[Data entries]
__________

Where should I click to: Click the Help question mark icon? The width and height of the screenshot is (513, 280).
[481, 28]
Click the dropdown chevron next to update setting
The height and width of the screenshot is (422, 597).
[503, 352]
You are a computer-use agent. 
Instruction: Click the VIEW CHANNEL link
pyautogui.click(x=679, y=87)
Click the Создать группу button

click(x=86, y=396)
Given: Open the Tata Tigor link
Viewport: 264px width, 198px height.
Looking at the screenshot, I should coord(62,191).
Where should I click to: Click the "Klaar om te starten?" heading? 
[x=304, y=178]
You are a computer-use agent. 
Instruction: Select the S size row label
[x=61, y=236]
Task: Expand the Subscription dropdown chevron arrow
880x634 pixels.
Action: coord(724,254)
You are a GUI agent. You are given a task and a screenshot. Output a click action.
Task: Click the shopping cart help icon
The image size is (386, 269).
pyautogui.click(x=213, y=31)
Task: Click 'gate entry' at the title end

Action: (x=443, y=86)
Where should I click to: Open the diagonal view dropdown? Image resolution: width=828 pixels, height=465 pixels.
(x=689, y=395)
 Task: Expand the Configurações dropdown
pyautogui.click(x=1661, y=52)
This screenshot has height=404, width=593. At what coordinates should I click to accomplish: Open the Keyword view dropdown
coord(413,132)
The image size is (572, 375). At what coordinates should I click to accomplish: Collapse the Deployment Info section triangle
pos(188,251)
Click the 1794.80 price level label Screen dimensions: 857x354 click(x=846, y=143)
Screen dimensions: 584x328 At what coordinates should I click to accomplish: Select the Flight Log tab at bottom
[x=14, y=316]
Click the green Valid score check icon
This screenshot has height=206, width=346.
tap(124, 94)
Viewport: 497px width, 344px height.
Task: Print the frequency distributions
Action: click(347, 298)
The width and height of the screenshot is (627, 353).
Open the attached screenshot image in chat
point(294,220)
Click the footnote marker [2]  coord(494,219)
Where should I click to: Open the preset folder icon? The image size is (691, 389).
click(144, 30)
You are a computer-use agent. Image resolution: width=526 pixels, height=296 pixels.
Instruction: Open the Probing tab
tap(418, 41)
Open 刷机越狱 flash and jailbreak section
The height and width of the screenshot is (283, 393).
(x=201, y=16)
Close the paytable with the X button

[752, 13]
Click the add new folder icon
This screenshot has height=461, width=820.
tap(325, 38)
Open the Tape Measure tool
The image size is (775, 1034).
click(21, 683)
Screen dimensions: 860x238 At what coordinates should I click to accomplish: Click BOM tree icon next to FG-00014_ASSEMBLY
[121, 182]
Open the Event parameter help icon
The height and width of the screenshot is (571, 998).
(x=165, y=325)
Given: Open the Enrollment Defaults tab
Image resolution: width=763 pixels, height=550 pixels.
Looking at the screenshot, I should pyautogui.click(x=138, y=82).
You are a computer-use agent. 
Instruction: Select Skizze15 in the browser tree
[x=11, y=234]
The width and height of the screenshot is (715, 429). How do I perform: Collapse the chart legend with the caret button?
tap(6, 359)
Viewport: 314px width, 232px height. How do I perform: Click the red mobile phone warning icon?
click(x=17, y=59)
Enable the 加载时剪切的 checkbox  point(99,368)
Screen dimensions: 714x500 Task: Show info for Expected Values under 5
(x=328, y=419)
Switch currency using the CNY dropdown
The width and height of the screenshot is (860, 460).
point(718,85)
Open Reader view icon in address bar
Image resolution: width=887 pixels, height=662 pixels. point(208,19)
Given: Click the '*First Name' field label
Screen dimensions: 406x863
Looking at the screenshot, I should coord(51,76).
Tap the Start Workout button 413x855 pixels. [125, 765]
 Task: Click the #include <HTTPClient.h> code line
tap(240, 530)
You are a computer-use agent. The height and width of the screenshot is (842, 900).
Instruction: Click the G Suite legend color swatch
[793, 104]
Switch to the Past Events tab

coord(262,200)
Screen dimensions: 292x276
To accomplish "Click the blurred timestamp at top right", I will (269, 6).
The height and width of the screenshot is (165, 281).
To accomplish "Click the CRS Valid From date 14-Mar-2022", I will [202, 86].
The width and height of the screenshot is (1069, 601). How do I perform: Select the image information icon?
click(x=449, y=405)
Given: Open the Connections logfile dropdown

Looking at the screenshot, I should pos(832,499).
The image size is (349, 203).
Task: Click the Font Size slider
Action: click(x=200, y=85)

__________

- _WRITTEN PROBLEM_: Rewrite the data entries above, swapping every "Where should I click to" for "Where do I click to" and leaving everything else unchanged.

- _TASK OUTPUT_:
Where do I click to: Click the Help question mark icon? The width and height of the screenshot is (513, 280).
[481, 28]
Click the dropdown chevron next to update setting
The height and width of the screenshot is (422, 597).
[503, 352]
You are a computer-use agent. 
Instruction: Click the VIEW CHANNEL link
pyautogui.click(x=679, y=87)
Click the Создать группу button

click(x=86, y=396)
Given: Open the Tata Tigor link
Viewport: 264px width, 198px height.
Looking at the screenshot, I should coord(62,191).
Where do I click to: Click the "Klaar om te starten?" heading? 
[x=304, y=178]
You are a computer-use agent. 
Instruction: Select the S size row label
[x=61, y=236]
Task: Expand the Subscription dropdown chevron arrow
880x634 pixels.
Action: coord(724,254)
You are a GUI agent. You are given a task and a screenshot. Output a click action.
Task: Click the shopping cart help icon
The image size is (386, 269).
pyautogui.click(x=213, y=31)
Task: Click 'gate entry' at the title end

Action: (x=443, y=86)
Where do I click to: Open the diagonal view dropdown? Image resolution: width=828 pixels, height=465 pixels.
(x=689, y=395)
 Task: Expand the Configurações dropdown
pyautogui.click(x=1661, y=52)
This screenshot has height=404, width=593. At what coordinates should I click to accomplish: Open the Keyword view dropdown
coord(413,132)
The image size is (572, 375). At what coordinates should I click to accomplish: Collapse the Deployment Info section triangle
pos(188,251)
Click the 1794.80 price level label Screen dimensions: 857x354 click(x=846, y=143)
Screen dimensions: 584x328 At what coordinates should I click to accomplish: Select the Flight Log tab at bottom
[x=14, y=316]
Click the green Valid score check icon
This screenshot has height=206, width=346.
tap(124, 94)
Viewport: 497px width, 344px height.
Task: Print the frequency distributions
Action: click(347, 298)
The width and height of the screenshot is (627, 353).
Open the attached screenshot image in chat
point(294,220)
Click the footnote marker [2]  coord(494,219)
Where do I click to: Open the preset folder icon? The image size is (691, 389).
click(144, 30)
You are a computer-use agent. Image resolution: width=526 pixels, height=296 pixels.
Instruction: Open the Probing tab
tap(418, 41)
Open 刷机越狱 flash and jailbreak section
The height and width of the screenshot is (283, 393).
(x=201, y=16)
Close the paytable with the X button

[752, 13]
Click the add new folder icon
This screenshot has height=461, width=820.
tap(325, 38)
Open the Tape Measure tool
The image size is (775, 1034).
click(21, 683)
Screen dimensions: 860x238 At what coordinates should I click to accomplish: Click BOM tree icon next to FG-00014_ASSEMBLY
[121, 182]
Open the Event parameter help icon
The height and width of the screenshot is (571, 998).
(x=165, y=325)
Given: Open the Enrollment Defaults tab
Image resolution: width=763 pixels, height=550 pixels.
Looking at the screenshot, I should pyautogui.click(x=138, y=82).
You are a computer-use agent. 
Instruction: Select Skizze15 in the browser tree
[x=11, y=234]
The width and height of the screenshot is (715, 429). How do I perform: Collapse the chart legend with the caret button?
tap(6, 359)
Viewport: 314px width, 232px height. How do I perform: Click the red mobile phone warning icon?
click(x=17, y=59)
Enable the 加载时剪切的 checkbox  point(99,368)
Screen dimensions: 714x500 Task: Show info for Expected Values under 5
(x=328, y=419)
Switch currency using the CNY dropdown
The width and height of the screenshot is (860, 460).
point(718,85)
Open Reader view icon in address bar
Image resolution: width=887 pixels, height=662 pixels. point(208,19)
Given: Click the '*First Name' field label
Screen dimensions: 406x863
Looking at the screenshot, I should coord(51,76).
Tap the Start Workout button 413x855 pixels. [125, 765]
 Task: Click the #include <HTTPClient.h> code line
tap(240, 530)
You are a computer-use agent. The height and width of the screenshot is (842, 900).
Instruction: Click the G Suite legend color swatch
[793, 104]
Switch to the Past Events tab

coord(262,200)
Screen dimensions: 292x276
To accomplish "Click the blurred timestamp at top right", I will (269, 6).
The height and width of the screenshot is (165, 281).
To accomplish "Click the CRS Valid From date 14-Mar-2022", I will [202, 86].
The width and height of the screenshot is (1069, 601). How do I perform: Select the image information icon?
click(x=449, y=405)
Given: Open the Connections logfile dropdown

Looking at the screenshot, I should pos(832,499).
The image size is (349, 203).
Task: Click the Font Size slider
Action: click(x=200, y=85)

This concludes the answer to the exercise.